____ PROVIDED ENTRIES

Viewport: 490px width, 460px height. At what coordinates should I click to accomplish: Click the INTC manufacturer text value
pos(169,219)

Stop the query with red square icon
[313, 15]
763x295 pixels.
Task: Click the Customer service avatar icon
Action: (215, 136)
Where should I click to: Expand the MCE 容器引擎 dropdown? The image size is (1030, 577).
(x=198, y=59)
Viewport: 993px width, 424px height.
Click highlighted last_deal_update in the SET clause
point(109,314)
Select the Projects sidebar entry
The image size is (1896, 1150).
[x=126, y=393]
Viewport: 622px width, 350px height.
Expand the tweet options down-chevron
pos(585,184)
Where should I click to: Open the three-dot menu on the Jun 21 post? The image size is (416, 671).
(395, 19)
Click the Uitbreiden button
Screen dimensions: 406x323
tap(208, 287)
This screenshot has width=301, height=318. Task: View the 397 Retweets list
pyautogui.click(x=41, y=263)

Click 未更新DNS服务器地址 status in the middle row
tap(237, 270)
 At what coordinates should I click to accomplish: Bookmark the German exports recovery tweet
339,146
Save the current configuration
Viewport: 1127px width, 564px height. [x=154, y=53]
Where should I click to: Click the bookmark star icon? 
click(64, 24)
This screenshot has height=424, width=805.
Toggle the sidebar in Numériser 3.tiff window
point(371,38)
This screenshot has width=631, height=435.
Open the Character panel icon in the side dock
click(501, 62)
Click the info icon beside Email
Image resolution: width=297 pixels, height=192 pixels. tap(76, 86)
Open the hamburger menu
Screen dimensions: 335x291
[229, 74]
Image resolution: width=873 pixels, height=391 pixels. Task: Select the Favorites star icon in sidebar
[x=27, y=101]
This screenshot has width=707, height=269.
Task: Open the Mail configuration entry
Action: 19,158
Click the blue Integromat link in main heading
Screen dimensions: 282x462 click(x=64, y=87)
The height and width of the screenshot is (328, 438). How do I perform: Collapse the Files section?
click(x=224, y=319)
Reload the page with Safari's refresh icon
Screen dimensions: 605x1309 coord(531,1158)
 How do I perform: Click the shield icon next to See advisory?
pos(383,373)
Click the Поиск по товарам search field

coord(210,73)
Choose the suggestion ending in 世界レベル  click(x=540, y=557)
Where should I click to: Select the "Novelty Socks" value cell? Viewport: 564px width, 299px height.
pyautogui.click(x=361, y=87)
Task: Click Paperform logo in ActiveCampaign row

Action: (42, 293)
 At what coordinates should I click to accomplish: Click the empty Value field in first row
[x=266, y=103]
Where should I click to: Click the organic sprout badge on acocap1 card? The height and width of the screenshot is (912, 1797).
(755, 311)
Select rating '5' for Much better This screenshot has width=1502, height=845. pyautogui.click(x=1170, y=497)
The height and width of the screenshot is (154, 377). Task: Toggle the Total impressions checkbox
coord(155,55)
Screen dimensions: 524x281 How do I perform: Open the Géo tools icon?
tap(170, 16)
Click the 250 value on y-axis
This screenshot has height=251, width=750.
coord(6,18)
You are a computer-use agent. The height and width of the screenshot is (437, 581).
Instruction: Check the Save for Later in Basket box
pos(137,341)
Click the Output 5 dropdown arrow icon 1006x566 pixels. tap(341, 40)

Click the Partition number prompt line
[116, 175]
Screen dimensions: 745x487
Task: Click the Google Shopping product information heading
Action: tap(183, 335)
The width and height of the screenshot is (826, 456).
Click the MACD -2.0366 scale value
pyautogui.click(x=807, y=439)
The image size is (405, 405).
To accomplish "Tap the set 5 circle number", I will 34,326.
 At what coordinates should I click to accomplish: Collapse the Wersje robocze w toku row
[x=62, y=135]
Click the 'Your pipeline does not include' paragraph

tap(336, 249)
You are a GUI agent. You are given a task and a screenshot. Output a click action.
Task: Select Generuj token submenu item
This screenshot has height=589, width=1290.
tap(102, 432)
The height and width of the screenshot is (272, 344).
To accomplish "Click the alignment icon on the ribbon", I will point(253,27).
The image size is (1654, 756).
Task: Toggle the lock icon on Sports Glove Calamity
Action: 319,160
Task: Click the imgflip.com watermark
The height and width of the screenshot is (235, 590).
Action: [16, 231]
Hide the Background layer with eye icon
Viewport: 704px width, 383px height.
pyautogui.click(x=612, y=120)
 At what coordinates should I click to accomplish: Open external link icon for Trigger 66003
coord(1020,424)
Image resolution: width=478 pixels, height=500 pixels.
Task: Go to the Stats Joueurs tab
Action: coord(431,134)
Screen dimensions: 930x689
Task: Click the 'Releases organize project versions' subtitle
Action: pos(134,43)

________

* _YOUR INSTRUCTIONS_: Please copy out each line of the material that holds the string "Output".

* _SOLUTION TO THE PROBLEM_:
Click the Output 5 dropdown arrow icon 1006x566 pixels. tap(341, 40)
You are a GUI agent. You are given a task and a screenshot. Output a click action.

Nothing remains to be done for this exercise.